The couples aren’t the first Newfoundlanders to see every ball park. At least two others, Joan Madden of St. John’s and her cousin from Corner Brook, Don Luther, the former Newfoundland and Labrador chief justice, have also completed the tour.
For the Harts and the Grimeses, the journey started 2012 when they took in ball games in New York (to see the Yankees; the Mets were on the road), Chicago (to see the Cubs, as the White Sox were travelling) and Boston.
From there, they’d plan at least one trip per year and knock off a few different ball parks.
Sometimes they’d jump on a cheap flight from one city to another, but more often than not, they’d rent a car and hit the road.
“There was a lot of driving,” Hart said, “but it was fun and interesting.
“We went from San Diego right up to San Francisco and Oakland. Just a gorgeous drive, up the coast through Santa Barbara and Big Sur.”
Sometimes their journeys would take a week, sometimes two. And it wasn’t all baseball.
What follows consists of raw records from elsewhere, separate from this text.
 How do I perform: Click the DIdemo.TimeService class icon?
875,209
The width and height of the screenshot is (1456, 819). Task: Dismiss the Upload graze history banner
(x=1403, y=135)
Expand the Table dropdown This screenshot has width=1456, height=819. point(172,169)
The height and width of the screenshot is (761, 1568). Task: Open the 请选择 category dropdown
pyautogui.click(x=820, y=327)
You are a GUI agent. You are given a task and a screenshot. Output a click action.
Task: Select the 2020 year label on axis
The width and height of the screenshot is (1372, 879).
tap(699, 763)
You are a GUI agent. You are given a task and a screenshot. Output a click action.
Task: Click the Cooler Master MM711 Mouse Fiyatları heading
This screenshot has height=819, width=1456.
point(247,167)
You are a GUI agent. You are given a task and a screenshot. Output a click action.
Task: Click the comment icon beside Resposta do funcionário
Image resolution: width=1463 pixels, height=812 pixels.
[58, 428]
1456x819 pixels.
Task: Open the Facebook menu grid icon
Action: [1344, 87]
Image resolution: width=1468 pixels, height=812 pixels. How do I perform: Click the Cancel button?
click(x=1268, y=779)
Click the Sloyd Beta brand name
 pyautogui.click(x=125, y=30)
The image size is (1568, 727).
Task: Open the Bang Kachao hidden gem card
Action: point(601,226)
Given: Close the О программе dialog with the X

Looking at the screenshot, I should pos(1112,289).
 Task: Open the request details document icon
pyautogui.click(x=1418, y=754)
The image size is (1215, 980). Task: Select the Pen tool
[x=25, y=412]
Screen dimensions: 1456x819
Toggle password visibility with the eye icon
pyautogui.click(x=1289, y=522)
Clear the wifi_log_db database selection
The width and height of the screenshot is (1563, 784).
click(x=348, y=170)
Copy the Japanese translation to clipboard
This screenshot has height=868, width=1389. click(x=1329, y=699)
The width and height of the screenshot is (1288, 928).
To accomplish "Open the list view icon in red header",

In California, they took in the Ellen Show and visited wine country north of San Francisco, saw the Grand Canyon on the drive from Las Vegas to Phoenix where they took in a Diamondbacks game, and toured the Rock ’N Roll Hall of Fame while in Cleveland to see the Indians.
“Most times, it was one trip per year,” Hart said, “although we did two this year. We were in Philly in late June. That was fun, seeing the Rocky steps (at the Philadelphia Museum of Art, where Rocky Balboa famously sprinted in the movie classic).”
So, which ball parks grabbed their attention the most?
Naturally, the old ones, like Wrigley Field and Fenway. And the new Yankee Stadium is something to see.
“But Wrigley,” said Hart, “… the heritage, the history. Boy, they do it well there.
“Singing ‘Take Me Out to the Ball Game’ during the seventh-inning stretch. The seventh inning is well done in every city.”
For the most part, the four had no trouble getting tickets, even at Wrigley and Fenway, although those usually took buying a few days in advance.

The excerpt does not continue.